** Begin Data **

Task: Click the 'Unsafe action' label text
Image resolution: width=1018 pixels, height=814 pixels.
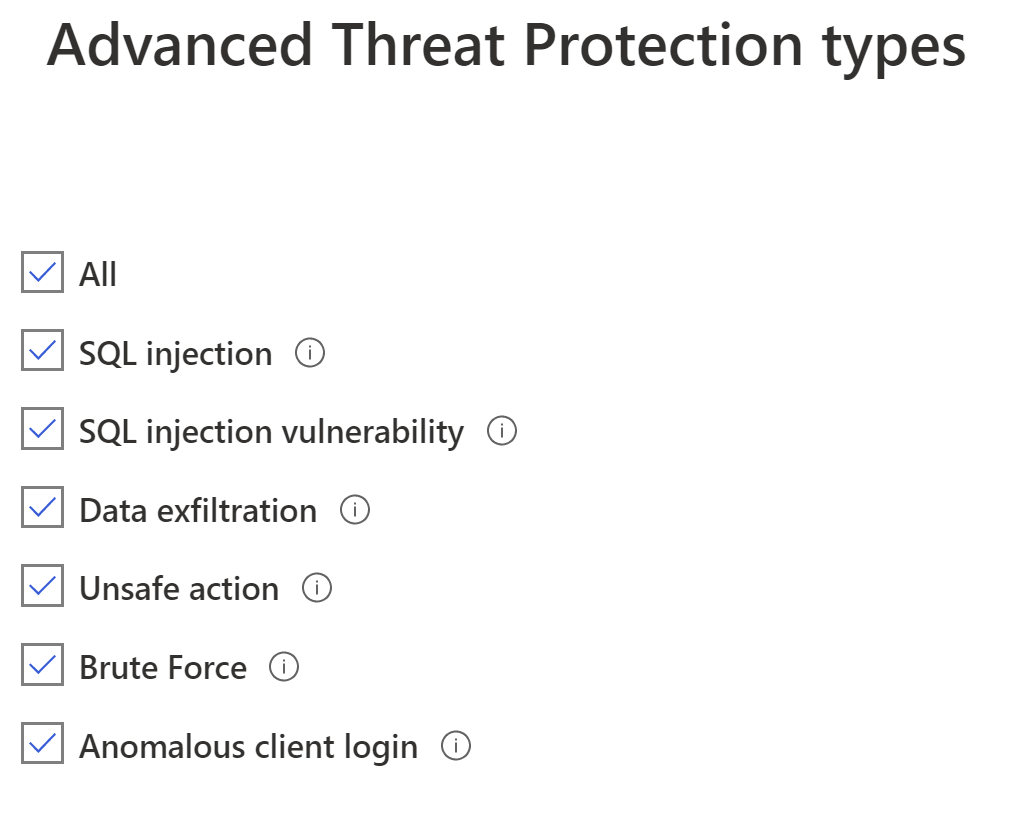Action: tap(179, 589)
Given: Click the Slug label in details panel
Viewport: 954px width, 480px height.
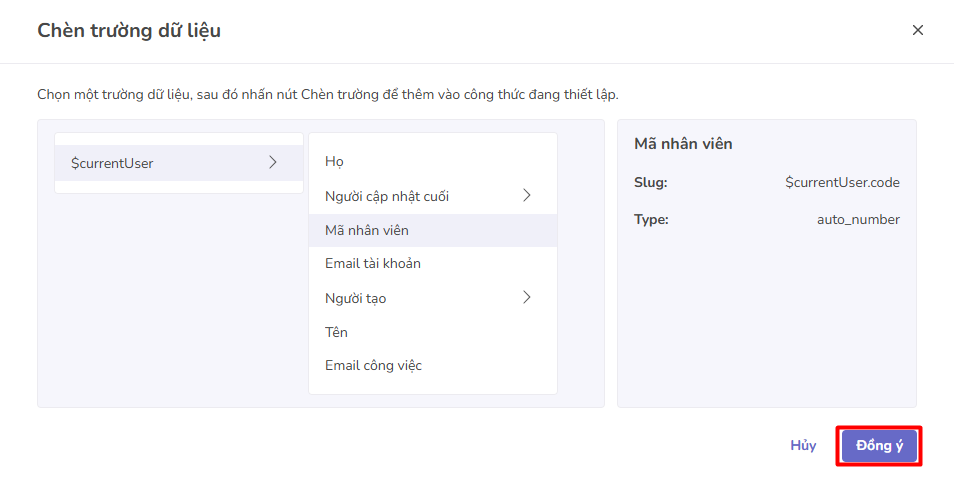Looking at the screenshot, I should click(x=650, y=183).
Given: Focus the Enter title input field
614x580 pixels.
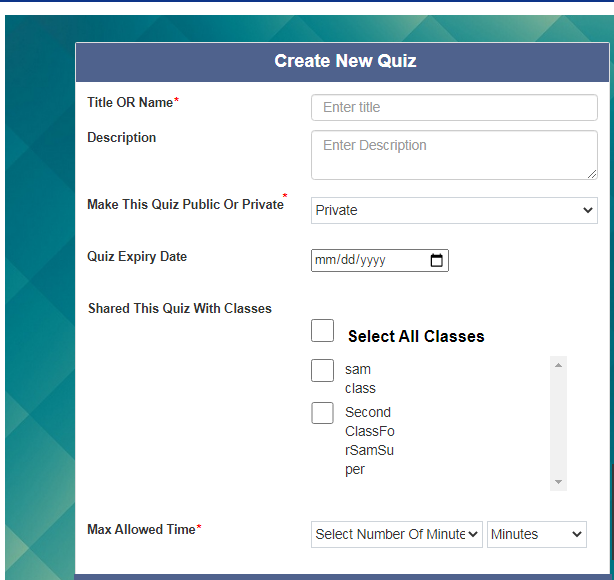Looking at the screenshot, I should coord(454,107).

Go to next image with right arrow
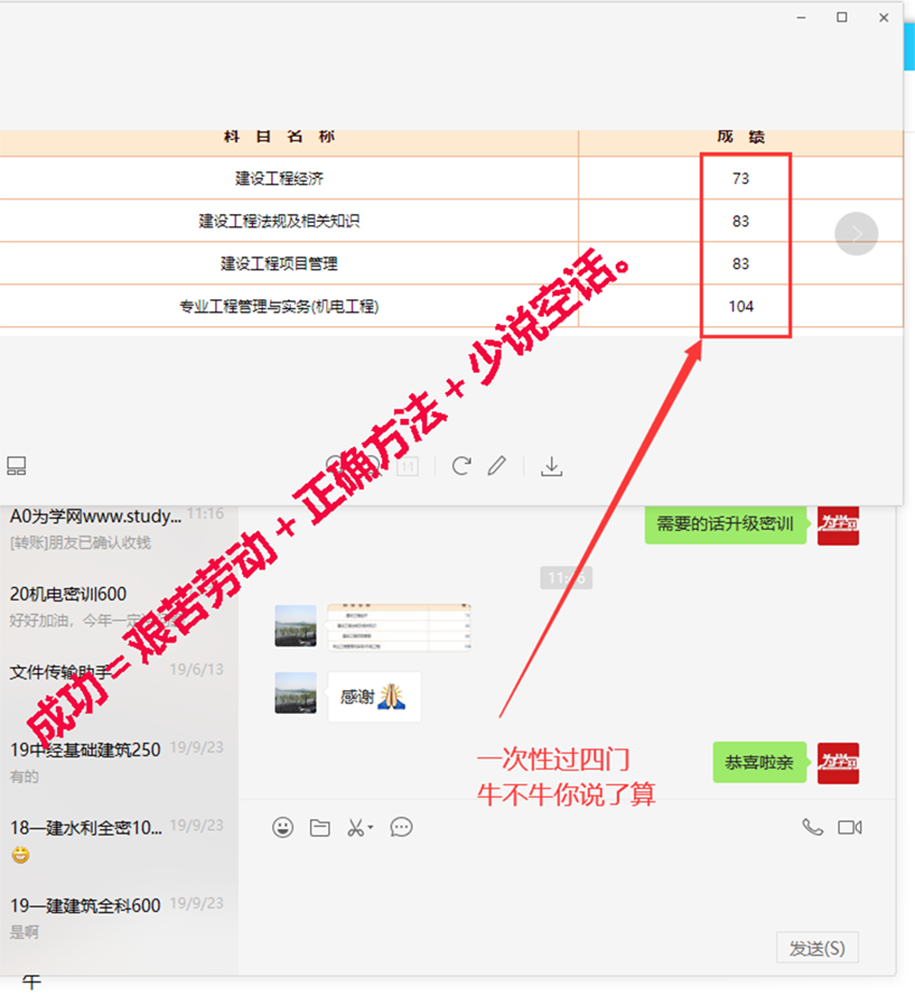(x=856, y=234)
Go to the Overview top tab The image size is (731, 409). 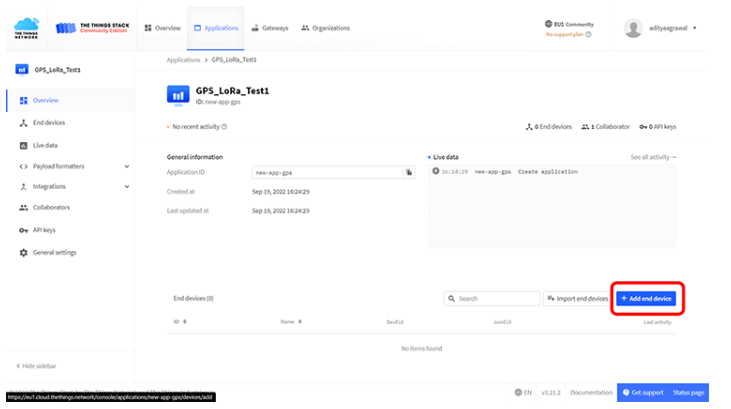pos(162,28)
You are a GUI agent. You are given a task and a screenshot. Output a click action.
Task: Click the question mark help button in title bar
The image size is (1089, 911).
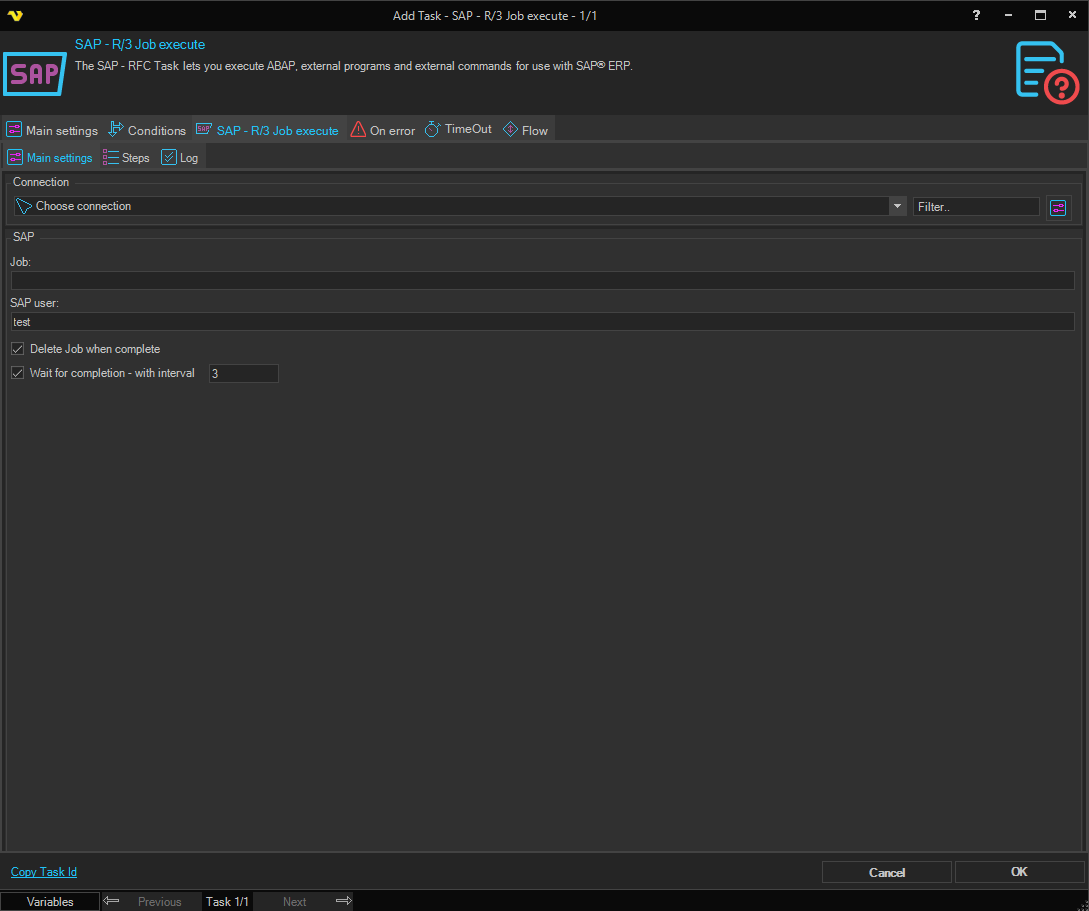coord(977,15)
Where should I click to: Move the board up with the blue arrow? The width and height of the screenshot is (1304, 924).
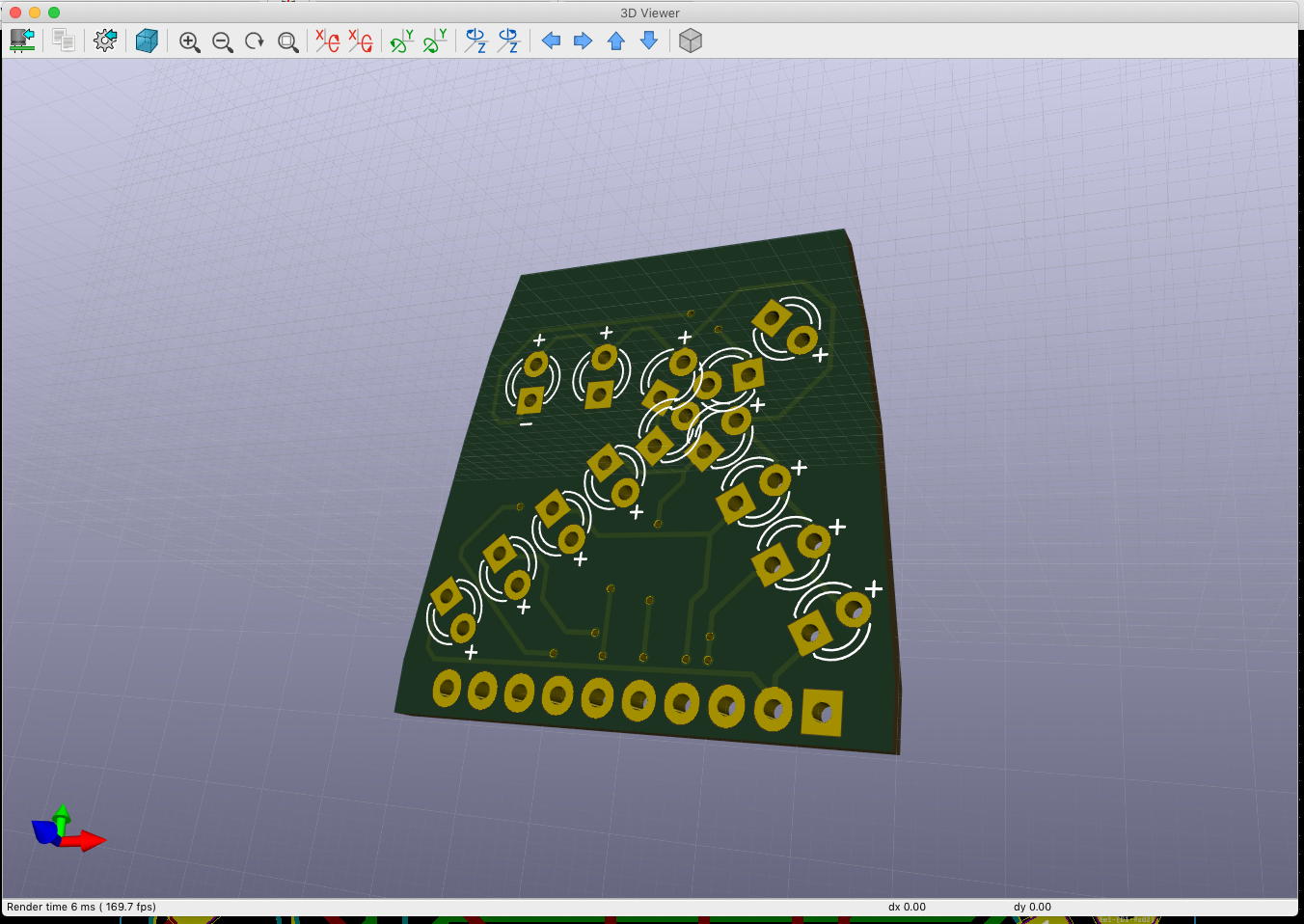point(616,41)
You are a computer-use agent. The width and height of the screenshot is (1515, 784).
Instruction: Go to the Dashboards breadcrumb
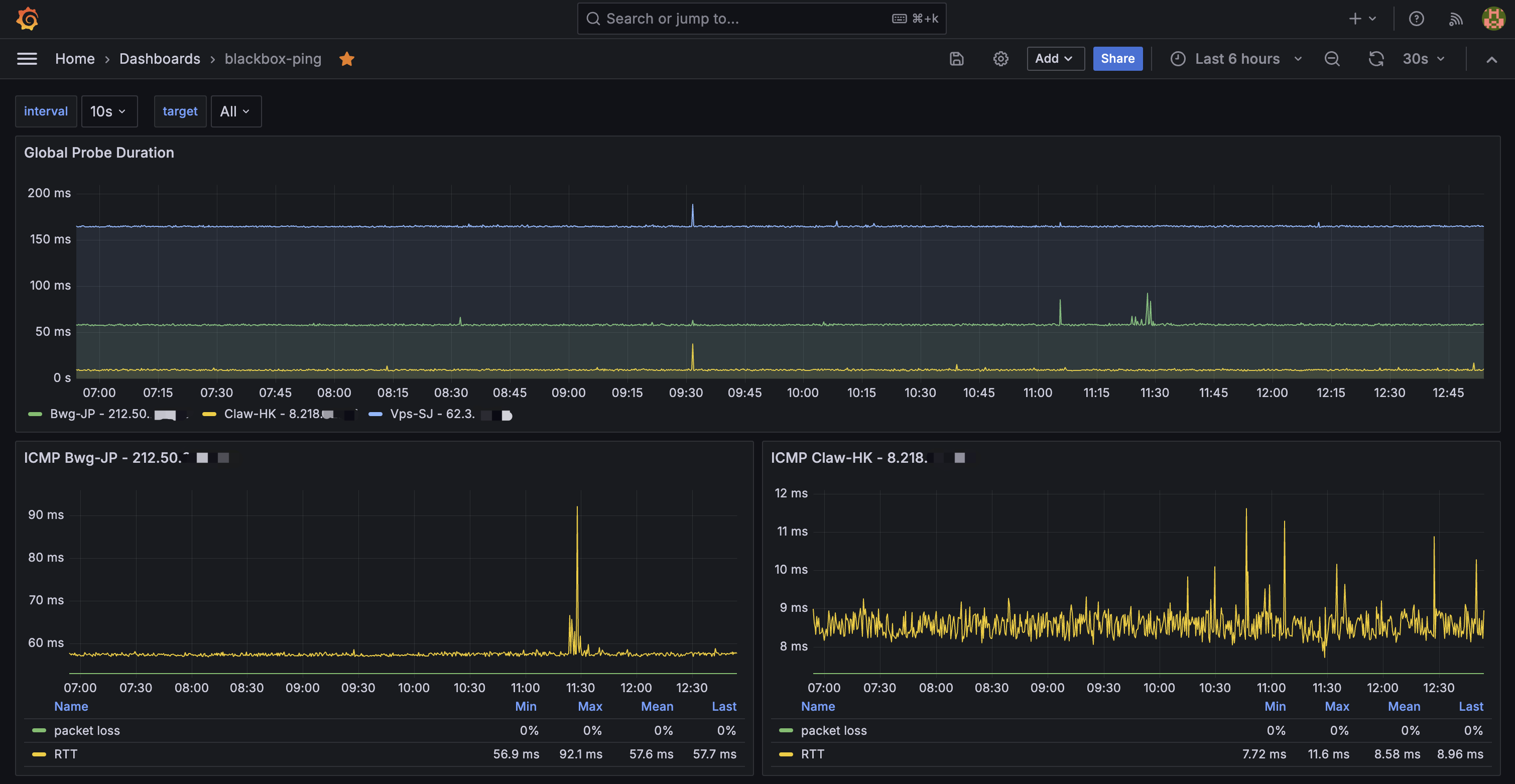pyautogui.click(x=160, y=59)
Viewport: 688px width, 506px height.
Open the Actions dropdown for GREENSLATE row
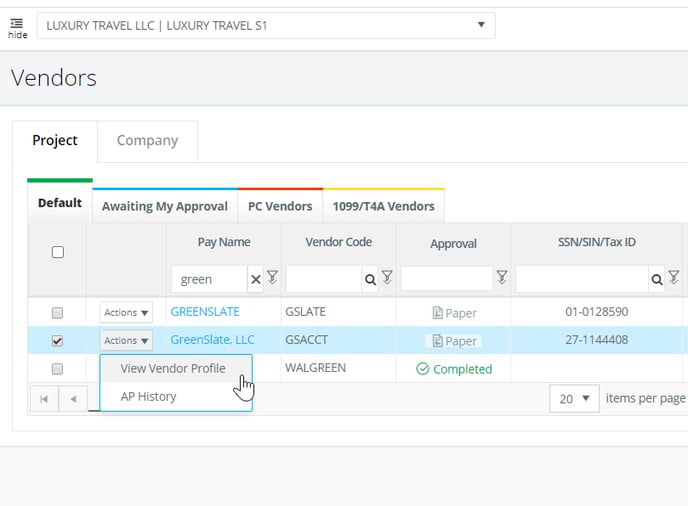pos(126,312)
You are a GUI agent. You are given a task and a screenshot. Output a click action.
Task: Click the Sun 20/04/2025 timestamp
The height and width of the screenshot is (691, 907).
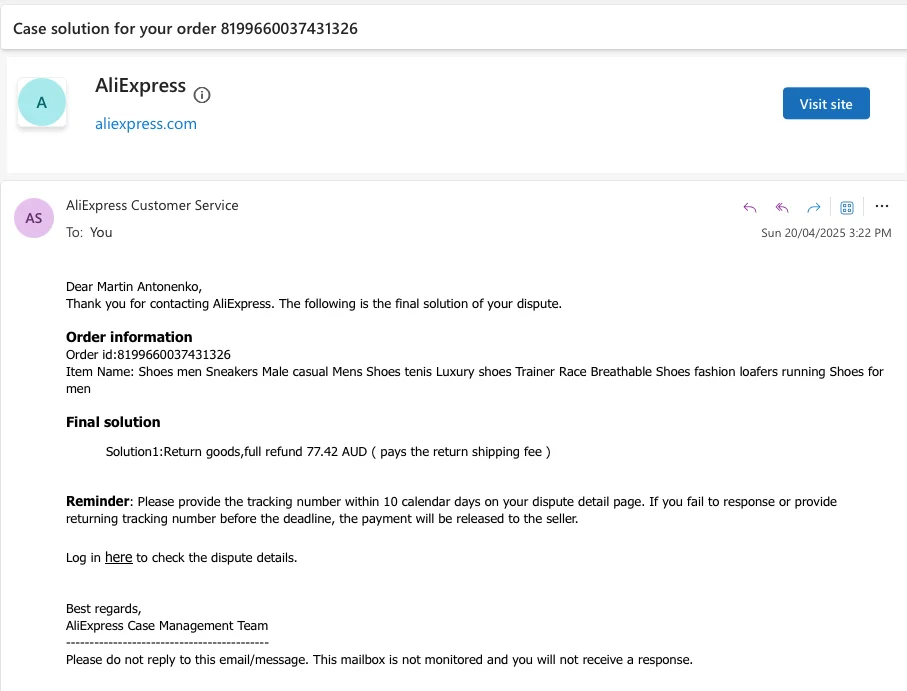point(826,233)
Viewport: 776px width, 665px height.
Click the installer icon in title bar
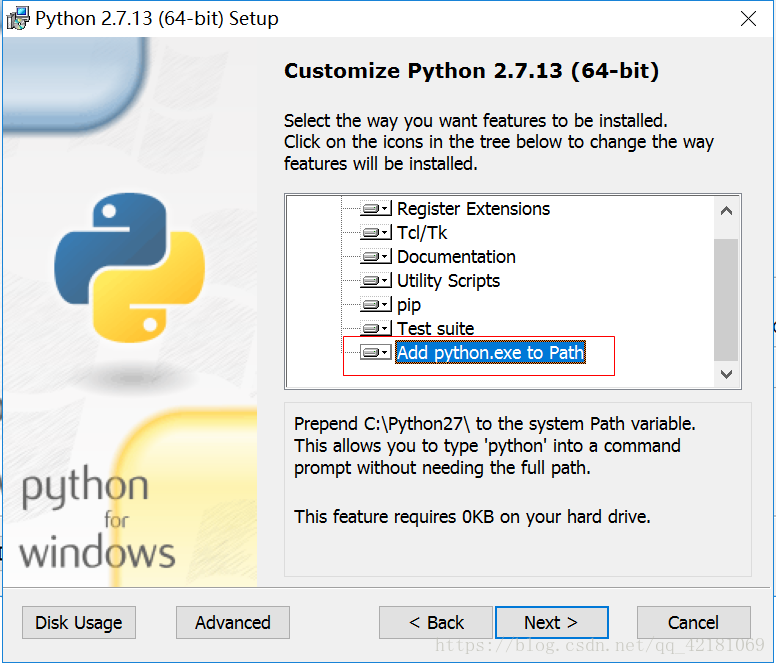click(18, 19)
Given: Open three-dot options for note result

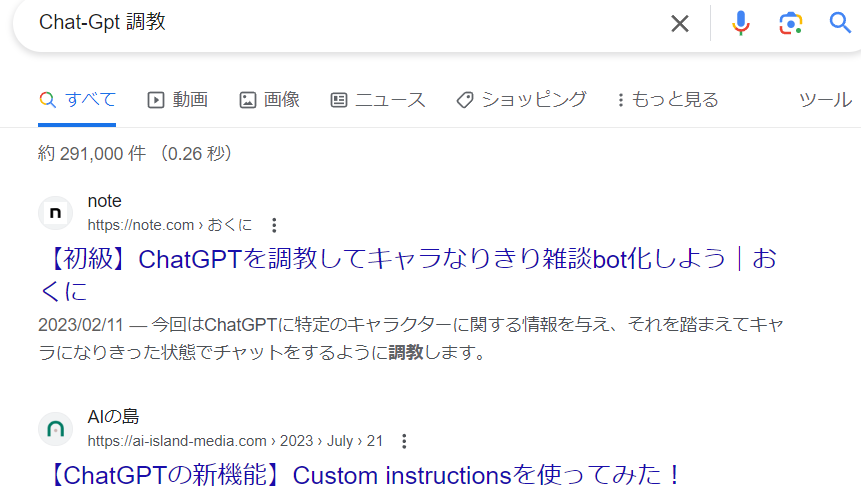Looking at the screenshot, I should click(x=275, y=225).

** End Data **

= Given exercise =
Copy out each line of the records above that contains the word "pixels".

= Written answer =
Image resolution: width=1018 pixels, height=814 pixels.
614x580 pixels.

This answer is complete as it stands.